Use what works best, building only what you need.

NYPA takes advantage of what can be provided by third parties as well as in-house resources. This is a conscious approach. Where there is little in-house expertise, the company uses third-party analytics platforms. Of note is NYPA’s use of GE for asset performance management. Company management also believes it is simpler and less expensive to use out-of-the-box business intelligence (BI) and analytics tools that come with existing applications (enterprise resource planning, enterprise asset management, data historians, etc.). Where multiple data sources and a high level of model customization is required, NYPA has built its own.

The analytics platform provides a place for everything.

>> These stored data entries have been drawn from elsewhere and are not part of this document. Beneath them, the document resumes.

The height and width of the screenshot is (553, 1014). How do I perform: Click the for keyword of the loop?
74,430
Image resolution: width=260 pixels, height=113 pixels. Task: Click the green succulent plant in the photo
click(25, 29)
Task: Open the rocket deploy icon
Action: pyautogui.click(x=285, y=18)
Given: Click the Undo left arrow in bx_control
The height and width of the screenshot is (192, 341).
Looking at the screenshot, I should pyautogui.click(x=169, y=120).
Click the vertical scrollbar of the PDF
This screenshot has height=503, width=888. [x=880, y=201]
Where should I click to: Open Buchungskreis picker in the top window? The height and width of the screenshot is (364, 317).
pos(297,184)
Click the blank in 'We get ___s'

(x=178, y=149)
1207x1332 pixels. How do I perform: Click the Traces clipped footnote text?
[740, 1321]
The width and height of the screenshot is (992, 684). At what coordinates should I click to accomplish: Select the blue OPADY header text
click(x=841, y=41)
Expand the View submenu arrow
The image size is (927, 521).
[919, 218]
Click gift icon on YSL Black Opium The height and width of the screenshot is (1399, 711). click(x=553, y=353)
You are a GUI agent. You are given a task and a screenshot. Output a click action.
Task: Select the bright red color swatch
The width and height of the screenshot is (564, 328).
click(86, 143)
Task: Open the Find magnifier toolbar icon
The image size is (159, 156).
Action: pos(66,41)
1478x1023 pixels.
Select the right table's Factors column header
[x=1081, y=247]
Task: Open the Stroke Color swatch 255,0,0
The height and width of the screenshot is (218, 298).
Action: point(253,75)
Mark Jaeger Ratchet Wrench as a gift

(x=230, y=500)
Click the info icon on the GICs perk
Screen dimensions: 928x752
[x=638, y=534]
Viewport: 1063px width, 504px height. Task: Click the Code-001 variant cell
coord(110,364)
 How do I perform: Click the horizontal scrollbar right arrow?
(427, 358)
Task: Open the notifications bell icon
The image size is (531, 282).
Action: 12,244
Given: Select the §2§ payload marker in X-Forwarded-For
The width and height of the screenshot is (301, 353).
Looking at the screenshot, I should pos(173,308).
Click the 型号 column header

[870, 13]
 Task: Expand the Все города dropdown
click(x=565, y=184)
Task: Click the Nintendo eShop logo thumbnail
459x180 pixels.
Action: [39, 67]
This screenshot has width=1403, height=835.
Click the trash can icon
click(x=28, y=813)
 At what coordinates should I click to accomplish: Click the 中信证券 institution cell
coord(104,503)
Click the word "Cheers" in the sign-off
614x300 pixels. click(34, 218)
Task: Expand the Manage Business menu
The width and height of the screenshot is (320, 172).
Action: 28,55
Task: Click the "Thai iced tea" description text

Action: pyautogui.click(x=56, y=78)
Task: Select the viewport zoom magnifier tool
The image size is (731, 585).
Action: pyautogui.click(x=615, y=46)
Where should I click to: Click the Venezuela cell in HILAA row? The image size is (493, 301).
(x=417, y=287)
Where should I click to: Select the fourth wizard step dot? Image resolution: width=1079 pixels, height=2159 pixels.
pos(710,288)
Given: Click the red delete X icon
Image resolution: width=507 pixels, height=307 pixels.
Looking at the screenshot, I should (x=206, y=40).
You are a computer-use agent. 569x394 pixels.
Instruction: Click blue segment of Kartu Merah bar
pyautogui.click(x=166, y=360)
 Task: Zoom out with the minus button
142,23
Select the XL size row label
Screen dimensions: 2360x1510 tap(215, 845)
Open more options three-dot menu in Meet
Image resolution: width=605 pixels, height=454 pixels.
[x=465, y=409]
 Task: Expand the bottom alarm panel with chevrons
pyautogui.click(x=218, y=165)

The NYPA Analytics Platform (AP) is a one-stop shop – a place to access data and perform analytics. The platform consists of an Enterprise Data Hub (Hub) and an Analytics Area (AA). The Hub ingests, validates and transforms NYPA application data, third party vendor data and “bring-your-own data (BYOD)”. The Hub was built to provide a “consistent framework for integration, meta data capture and data quality, all performed in one place.” With permissions, users can access Hub data and visualization, and third-party analytics applications use vetted data from the hub. There is a separate storage area for sensitive data such as personal identification information (PII) and personal health information (PHI).

The AA is where the “magic happens.” This is where data scientists can do data discovery and access tools to develop, test and deploy new models. Capabilities include artificial intelligence, such as machine learning, and predictive and prescriptive analytics. One example involves current plans to move from descriptive analytics to predictive analytics in order to provide energy traders with an early warning of changes in location-based marginal pricing in the NYISO market.

Two things are unique about NYPA’s approach. First, third-party vendor analytics platforms use data from the Hub AND provide results back into the AP with potential to develop new models using new data sources. Also, the AA imports vendor models and algorithms from third parties. According to the Ron Carroll, this set up enables “speed to market, using an out-of-the-box model, and reduces data movement.” It would be interesting to learn whether this approach includes using open-source models.

Well-curated data sets and models prepare NYPA for the future.

If not handled correctly, analytics projects can proliferate data and models that may be hard to find, redundant or contradictory. NYPA is focused on bringing in “data required to serve the analytics use-cases but one that enables data gravity over time through well-curated and managed datasets.”

It’s not just about making it easy to re-use datasets. The platform is built to allow data scientists to build and share models and algorithms. Data scientists will probably want to dig deeper in order to learn just how models are organized for easy access.

From an overall perspective, NYPA is well-positioned to meet future challenges. The flexibility to continue to add use cases is essential to the company’s approach.  Moving forward, NYPA also is setting its sights on edge computing in order to reduce bandwidth costs and reduce response times by performing locally.